# Concerned about MRBI Unsolicited Calls



## Folder@ (21 Oct 2008)

Hello,

My mother received call from the MRBI and thought it way MBNA so just spoke across them and say she was not interested in a survery and hung up.

They called back and I took the phone.

I asked her full name and she told me and told me that she was calling from the MRBI and off she went on her rant.

I asked her who the MRBI were. A marketing agency - fair enough.

I asked her where she got this number from. She said they have a random dialer system that as the name depicts dials random numbers.

Is that allowed or even legal? Unsolicited.....


----------



## shesells (21 Oct 2008)

Unless your mother has listed her number as no direct marketing calls (have a look in the online phonebook and there are symbols to denote certain numbers as no marketing calls) then there is very little you can do. If her number has the marketing bar then you need to contact Eircom first, next stop data protection commissioner.


----------



## mcaul (21 Oct 2008)

TNS/MRBI are one of the largest polling companies in Ireland - Irish Times always use them.
The rarely if ever sell anything as they are looking for unbiased opinion on questions their clients want answered e.g. polotics, telephone services etc etc.

Quite harmless.


----------



## derby123 (21 Oct 2008)

In my experience once you take part in a survey and answer questions for a market research agency you get numerous calls to participate after that.  Furthermore if you ask them how long the interview will last they always underestimate the length of time.  In the beginning I wanted to be helpful to them but they became a nuisance with the frequency and length of surveys.  I told them then I did not want to take part in any more surveys and in fairness to them they never phoned me again.  In truth, it was a relief when they stopped phoning.


----------



## shesells (22 Oct 2008)

Tell them you're a journalist and they won't bother you again!


----------



## Romulan (22 Oct 2008)

They called to my door some time ago and my wife was too polite to do other than answer questions.

I was inside laughing until the questions start to get incredibly detailed including earnings band etc.  I stopped laughing, went out and took the form, with all these answers, from the lady caller refusing to give it back.

She was quite insistent that it was their form and that supervisor would be upset, they would destroy it etc. etc.

I promised to send it back to them which I did, after I shredded it.


----------



## Folder@ (22 Oct 2008)

Thats all good and well that they are a large company used by the big wigs of respective industries.

That does not excuse the fact they use a random dialing machine to contact people.
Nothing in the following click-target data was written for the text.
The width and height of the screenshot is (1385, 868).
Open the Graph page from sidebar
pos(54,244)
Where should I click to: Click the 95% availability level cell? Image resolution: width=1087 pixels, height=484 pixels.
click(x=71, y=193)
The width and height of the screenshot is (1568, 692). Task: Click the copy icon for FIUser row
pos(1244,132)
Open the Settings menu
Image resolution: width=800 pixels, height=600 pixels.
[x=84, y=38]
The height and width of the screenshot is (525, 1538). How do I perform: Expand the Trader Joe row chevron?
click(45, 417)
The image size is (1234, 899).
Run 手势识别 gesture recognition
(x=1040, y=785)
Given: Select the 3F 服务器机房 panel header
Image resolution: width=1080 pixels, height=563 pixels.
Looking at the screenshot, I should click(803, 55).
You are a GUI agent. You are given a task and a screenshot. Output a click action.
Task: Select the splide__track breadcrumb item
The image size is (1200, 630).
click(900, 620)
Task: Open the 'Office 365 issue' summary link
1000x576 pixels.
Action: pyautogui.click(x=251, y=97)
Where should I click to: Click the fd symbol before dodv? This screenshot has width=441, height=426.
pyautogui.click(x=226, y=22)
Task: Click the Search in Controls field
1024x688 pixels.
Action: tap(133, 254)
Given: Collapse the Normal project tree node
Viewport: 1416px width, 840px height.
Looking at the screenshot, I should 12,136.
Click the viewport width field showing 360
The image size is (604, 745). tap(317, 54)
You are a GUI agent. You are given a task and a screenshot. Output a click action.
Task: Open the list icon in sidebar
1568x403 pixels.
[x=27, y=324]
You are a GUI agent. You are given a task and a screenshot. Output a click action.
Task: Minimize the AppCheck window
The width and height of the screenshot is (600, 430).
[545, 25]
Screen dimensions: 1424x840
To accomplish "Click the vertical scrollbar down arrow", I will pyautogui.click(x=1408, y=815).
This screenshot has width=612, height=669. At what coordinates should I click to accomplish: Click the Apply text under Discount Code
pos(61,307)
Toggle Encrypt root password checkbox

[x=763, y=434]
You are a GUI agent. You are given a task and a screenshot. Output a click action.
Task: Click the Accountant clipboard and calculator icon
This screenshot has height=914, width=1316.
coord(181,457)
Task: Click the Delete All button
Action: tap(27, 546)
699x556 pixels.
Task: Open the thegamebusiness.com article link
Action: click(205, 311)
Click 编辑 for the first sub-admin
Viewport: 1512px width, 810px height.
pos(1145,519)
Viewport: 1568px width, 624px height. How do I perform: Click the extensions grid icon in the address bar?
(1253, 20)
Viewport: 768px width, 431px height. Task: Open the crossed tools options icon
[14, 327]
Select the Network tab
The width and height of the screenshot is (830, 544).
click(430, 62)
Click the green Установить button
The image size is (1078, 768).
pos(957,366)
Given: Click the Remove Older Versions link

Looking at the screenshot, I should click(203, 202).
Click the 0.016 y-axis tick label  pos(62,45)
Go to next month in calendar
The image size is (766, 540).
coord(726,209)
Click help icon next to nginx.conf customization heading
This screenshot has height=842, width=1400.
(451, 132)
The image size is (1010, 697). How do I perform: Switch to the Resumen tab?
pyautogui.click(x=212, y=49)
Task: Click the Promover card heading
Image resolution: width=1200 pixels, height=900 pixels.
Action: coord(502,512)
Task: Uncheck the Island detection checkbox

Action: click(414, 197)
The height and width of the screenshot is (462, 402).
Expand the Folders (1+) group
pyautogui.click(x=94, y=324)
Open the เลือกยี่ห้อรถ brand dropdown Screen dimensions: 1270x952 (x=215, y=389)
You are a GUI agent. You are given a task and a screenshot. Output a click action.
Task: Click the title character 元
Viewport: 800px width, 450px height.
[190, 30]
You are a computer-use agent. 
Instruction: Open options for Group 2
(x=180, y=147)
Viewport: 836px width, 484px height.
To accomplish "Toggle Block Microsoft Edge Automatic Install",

At no stage did she enquire to the age of either of us.

Who's to say the are not calling up 12 year old?

Anyway my point is - How can it be legal to use a random telephone number dialing machine because they will eventually come across an unlisted number.

Which by the way, my mother is and always has been.


----------



## ubiquitous (22 Oct 2008)

derby123 said:


> In my experience once you take part in a survey and answer questions for a market research agency you get numerous calls to participate after that.



My experience is the opposite. I was telephone-polled by Red C a few times around the time of the 2007 General Election. I have never heard from them since.



Folder@ said:


> Who's to say the are not calling up 12 year old?


So what if they are? Most 12 year olds are well capable of answering the phone.


----------



## SlurrySlump (22 Oct 2008)

We get regular calls from them usually around tea time. I have consistently asked them not to phone us but they continue to do so. It cannot possibly be random picking of phone numbers because I am getting calls too often. I am also ex directory.


----------



## Folder@ (22 Oct 2008)

And if your ex directory and they are using a random dialer, does this not constitute unsolicited phone calling?

My entire family is ex directory on land lines and on mobiles but yet they are still able to call us for commerical purposes.


----------



## csirl (22 Oct 2008)

My wife got one of these phonecalls recently, even though ex-directory and on opt-out lists etc. etc. . She asked where they got the number and why did they ring a number on the opt-out list. The answer she got was that the call was initiated by a random dialing machine which then passed the calls onto a call centre as soon as someone answered. Totally illegal. She tried to get the details of the company from the caller, but as usual, they hang up instantly and the number came up as "private" on caller ID (also illegal for marketing firms?), so couldnt trace.

I think these companies are getting wise to the Data Protection Commissioner by restricting their number on caller ID and instructing their operatives to hang up if they get asked any questions. In the past, we have been sucessful in getting one of these companies fined by the DPC following a complaint, but difficult to do nowdays without a number and any details.


----------